Hummus is an Arab word for chickpea. The full name of the dish in Arabic is Hummus bi tahini, which means chickpeas with tahini, so hummus for short. However the word hummus goes way back into history and the pre Arab language of Aramaic. What this does, is create some spelling variations in English; Hummus, Hommos, Hommous are a few. But, we’ll settle on the most popular, Hummus. Although there is no definitive history of the dish, it has been mentioned as far back as Egypt in 700AD. And it’s main ingredients have been cultivated for millennia.

Some consider it the unofficial national dish of Israel. It is a dish that under the Kosher rules can be eaten with both meat and dairy products. And, it’s Halal, so it caters to the Jewish and Muslim religions. Hummus is a cultural dish that is found in all Eastern Mediterranean countries.

The basic ingredient list is very simple, chickpeas, tahini (sesame paste), garlic, olive oil and lemon juice. There are many regional variations of this, other ingredients will be added, and some spices, but the main 5 items will always be there.

Dried Chickpeas
Dried Chickpeas

Chickpeas have a long history. Based on archeology of the Mediterranean region, the chickpea was domesticated about 9000 years ago in what is now Turkey. Domesticating a plant means it was cultivated by humans to to increase yield, value and usability by us. The humble chickpea is packed with essential nutrients, 43% DV folate and 49% DV manganese, 24% DV phosphorous and 22% DV iron. It has 7.6 grams dietary fiber per 1/2 cup with 164 calories. There’s a reason that chickpeas have been part of our diet for so long.

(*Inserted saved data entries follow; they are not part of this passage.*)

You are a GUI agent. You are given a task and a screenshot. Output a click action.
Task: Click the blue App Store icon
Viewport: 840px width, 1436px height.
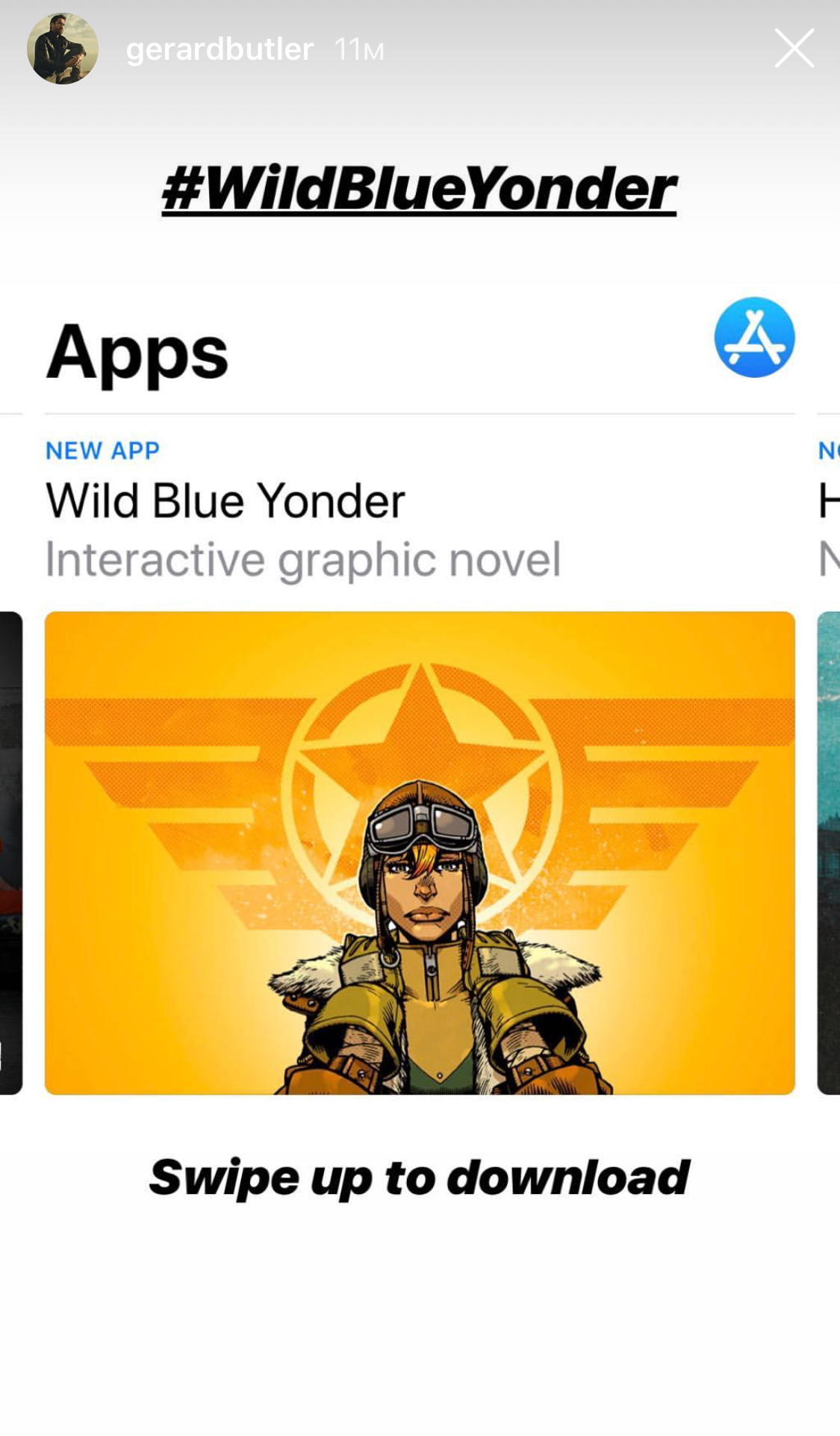coord(754,338)
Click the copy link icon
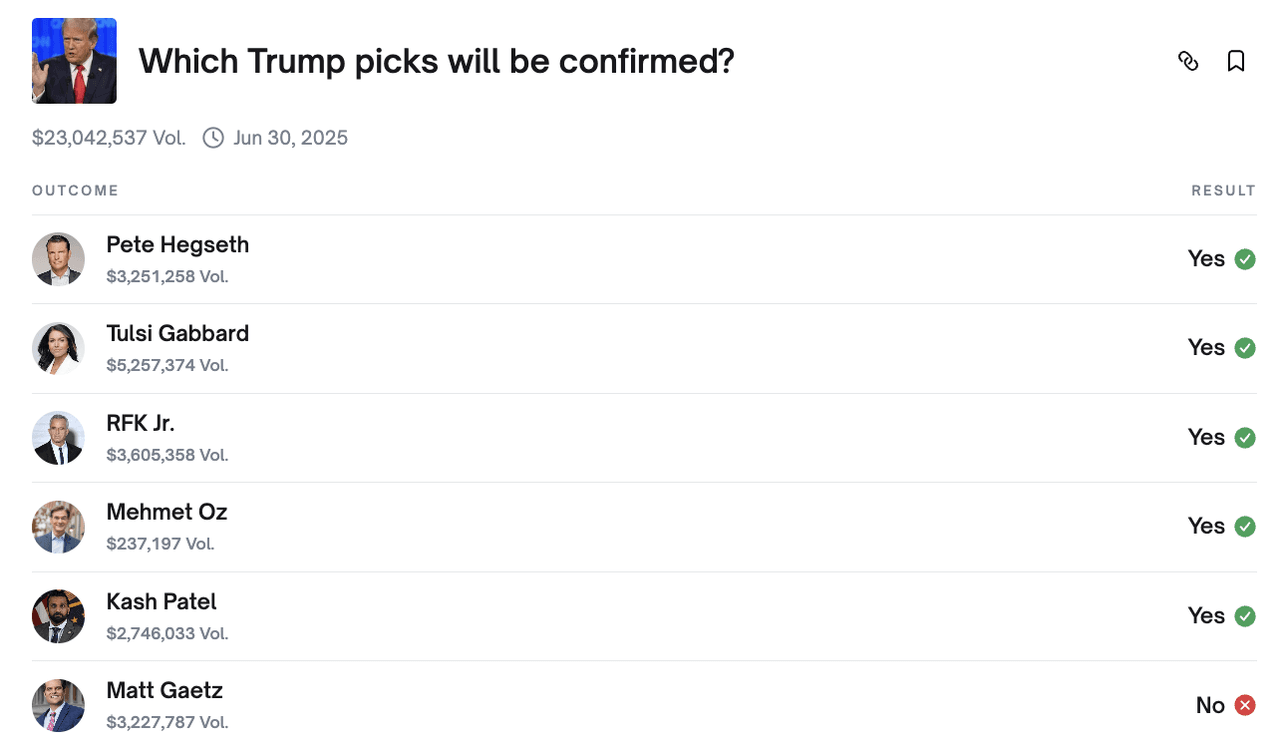This screenshot has height=750, width=1280. (x=1188, y=61)
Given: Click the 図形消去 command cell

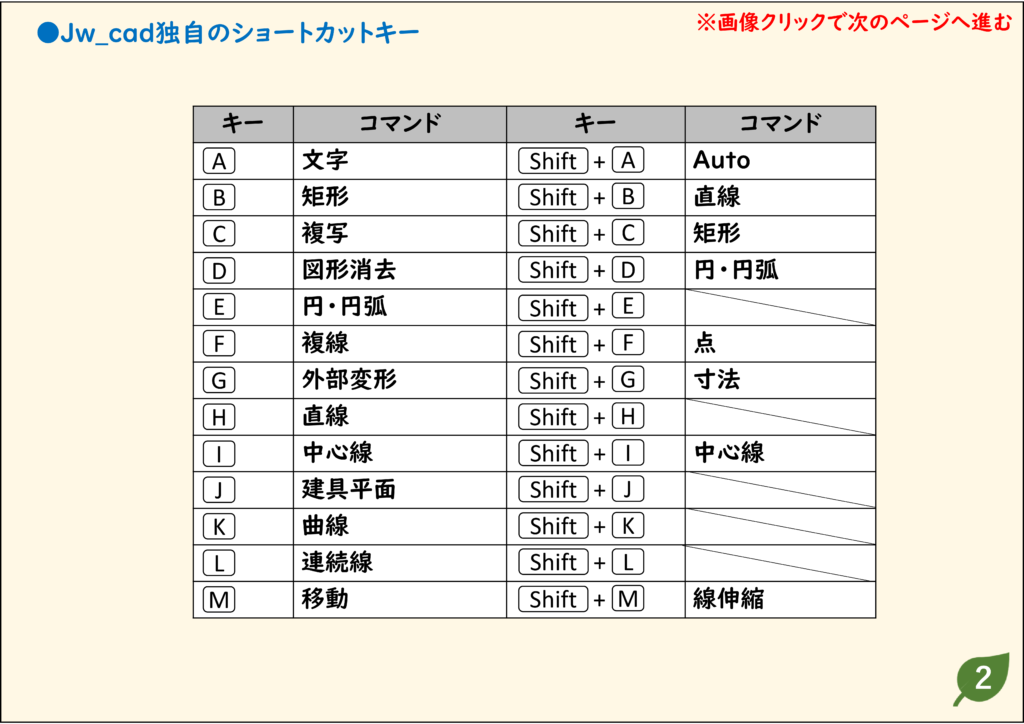Looking at the screenshot, I should 400,270.
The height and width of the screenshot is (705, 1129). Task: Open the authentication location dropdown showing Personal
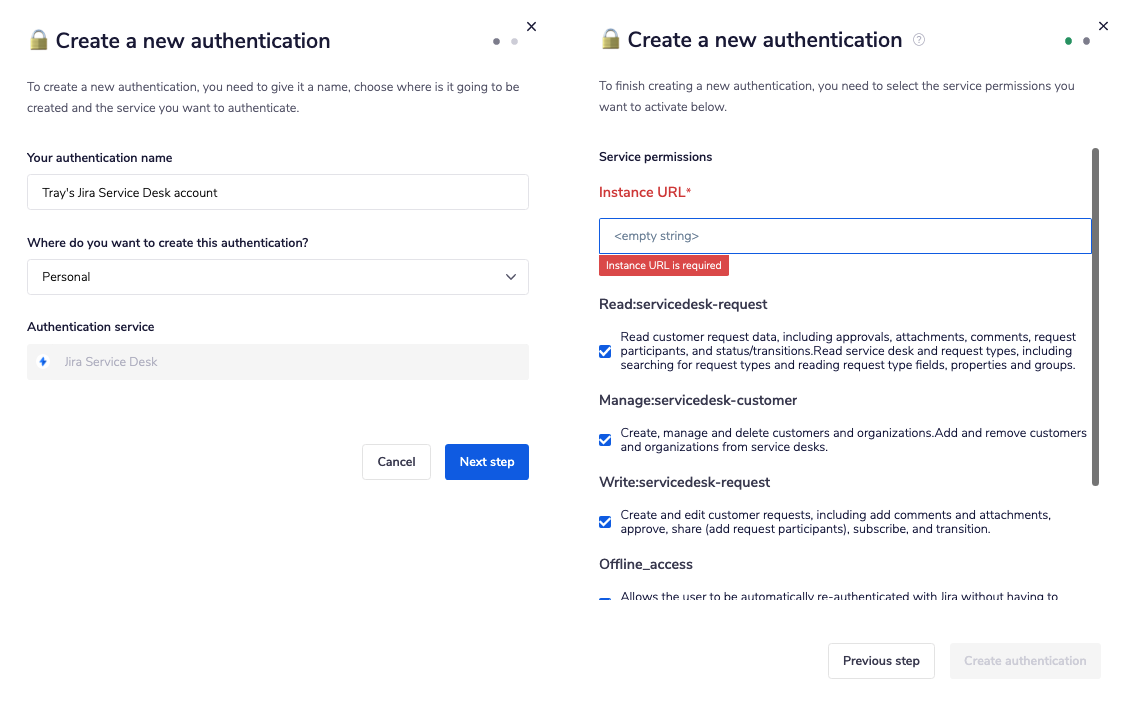277,277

Tahini is sesame paste. The sesame is another ancient plant that we have cultivated for millennia around the Eastern Mediterranean. It gives hummus the smooth texture, and helps to bind everything together. And, similar to the chickpea, it is a nutritional powerhouse. 138% DV thiamine, 113% DV phosphorous, 49% DV zinc. Sesame does have a high fat content, however, of the 53 grams fat per 1/2 cup serving, 43 grams are mono and polyunsaturated fats. Studies have shown these to be good for you. The more you look at the ingredients of hummus, the more it shows, that, not only is it delicious, but a healthy snack too.

Garlic is the next ingredient. I wrote a whole post on garlic, it’s another powerhouse, and not just the flavor. I personally love it, hence the 4 cloves, you can adjust the amount with more or less as you like it. Olive oil helps to emulsify and lemon juice adds a tart note.

Now to the spices. Because hummus has it’s roots in the Eastern Mediterranean region, I wanted to keep the spices from that region too, to keep it as authentic as I could. Starting with cumin. Although cumin is originally from the far east, it was brought to the Eastern Mediterranean region and is used extensively in the regional cooking, with a very distinctive earthy flavor.

And now to make the hummus. Toss everything into a food processor with about 4 ice cubes. The ice is because heat is generated during the blending process, and, the ice cools it a bit. Now to blend, it will clump a bit while blending, just add a little water to help, won’t need much. Blend until completely smooth, about 2 minutes will do. Now taste, you can add more of anything, but just remember, you can’t take away. So, if you’re concerned about the spice level, add a little at the beginning, then add some more at the end. Just blend for 30 seconds or so to mix well and re taste.

And, that’s my hummus recipe, it’s delicious and healthy. I like to garnish with something green, a little olive oil and maybe some whole chickpeas. Thank you for reading and enjoy.

Hummus

Course: DipCuisine: MediterraneanDifficulty: Easy
Prep time

15

minutes

A creamy, healthy dip from the Eastern Mediterranean, hummus served with warm pita or on celery, makes a great anytime snack

Ingredients

  • 2 Cups Chickpeas, cooked

  • 1/2 Cup Tahini

  • 1/4 Cup Olive Oil

  • 4 Cloves Garlic

  • Juice of 1 Lemon

  • 1 Tablespoon Cumin

  • 2 Tablespoons Water, approximately

Directions

  • Put all the ingredients in a food processor, blend, add a little water while blending to prevent clumping
  • Serve with pita and garnish with olive oil and some whole chickpeas.